Monday, March 7, 2011

Curses

While reading through the first half of the play, I noticed Shakespeare incorporated a lot of his characters to curse one another. In the begining John Gaunt becomes sick, and stricken with saddness because King Richard ll has banished his son Bolingbroke. Now Gaunt is on his death bed and he won't get to see his son. He asks to meet with King Richard in order to make arrangements with him, so his son at least gets his riches and land when he dies. Richard ll becomes all defensive and hard headed when Gaunt starts accusing Richard of being a horrible king. He begins by saying he taxes too much, and all the people are very unhappy to have such a greedy King to lead them.

Act 2 Scene 1:
"O, spare me not, my brother Edward's son,
For that I was his father Edward's son;
That blood already, like the pelican,
Hast thou tapp'd out and drunkenly caroused:
My brother Gloucester, plain well-meaning soul,
Whom fair befal in heaven 'mongst happy souls!
May be a precedent and witness good
That thou respect'st not spilling Edward's blood:
Join with the present sickness that I have;
And thy unkindness be like crooked age,
To crop at once a too long wither'd flower.
Live in thy shame, but die not shame with thee!
These words hereafter thy tormentors be!
Convey me to my bed, then to my grave:
Love they to live that love and honour have"

We see how Gaunt curses King Richard ll to a bad life just how he is dying, Richard should feel just as horrible. Also we get the scene in Act 3 scene 4 where Queen Isabel is distraught and needs to find out what has happened to her dear Richard. She decides to hide out in the garden with her ladies and listen in on the gossip between the gardeners. When she hears of her Richard getting captured byBolingbroke she runs out of her hiding spot and confronts the gardener. Outraged at the fact that they kept this news from her.

"For telling me these news of woe/ Pray God the plants thou grafi'st may never grow"

She curses the gardener as we see above by saying may his garden never grow. The gardener however does not become angry, but he continues anyway to plant and take pitty upon the Queen.

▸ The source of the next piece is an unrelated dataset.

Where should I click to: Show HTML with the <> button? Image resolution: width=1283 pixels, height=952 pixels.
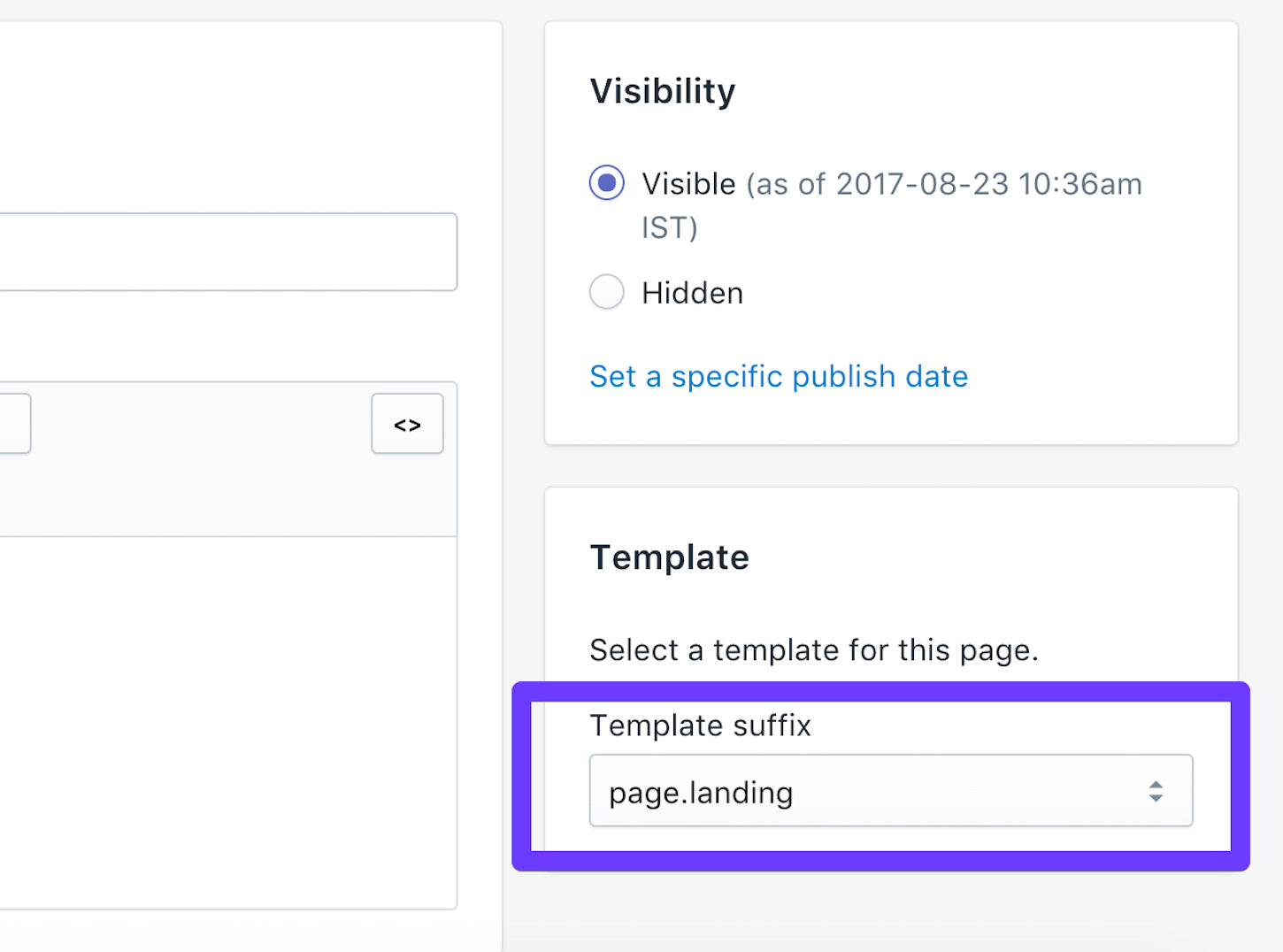(407, 424)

We see curses running throughout this play and we can say how much these character believe in God hurting those who do wrong and by cursing eachother they damn them to getting what they deserve.

3 comments:

Rachel Ritacco said...

It seems to be a common occurrence in Shakespeare's works that characters curse those whom have done them wrong. It appears to have been the fashion of the time, so to speak. In Shakespeare's plays, something either came of it, or did not, but regardless, the people who said it were experiencing extreme grief at the hands of someone else, and needed to foist their troubles on that person. Here are some "cursing" lines from other Shakespeare plays, as an example:

"Cursed be the hand that made these fatal holes!
Cursed be the heart that had the heart to do it!
Cursed the blood that let this blood from hence!"
(Lady Anne, Richard III. Act 1, Scene 2)

"A plague upon Antenor! I would they had broke 's neck!"
(Pandarus, Troilus and Cressida. Act 4, Scene 2.)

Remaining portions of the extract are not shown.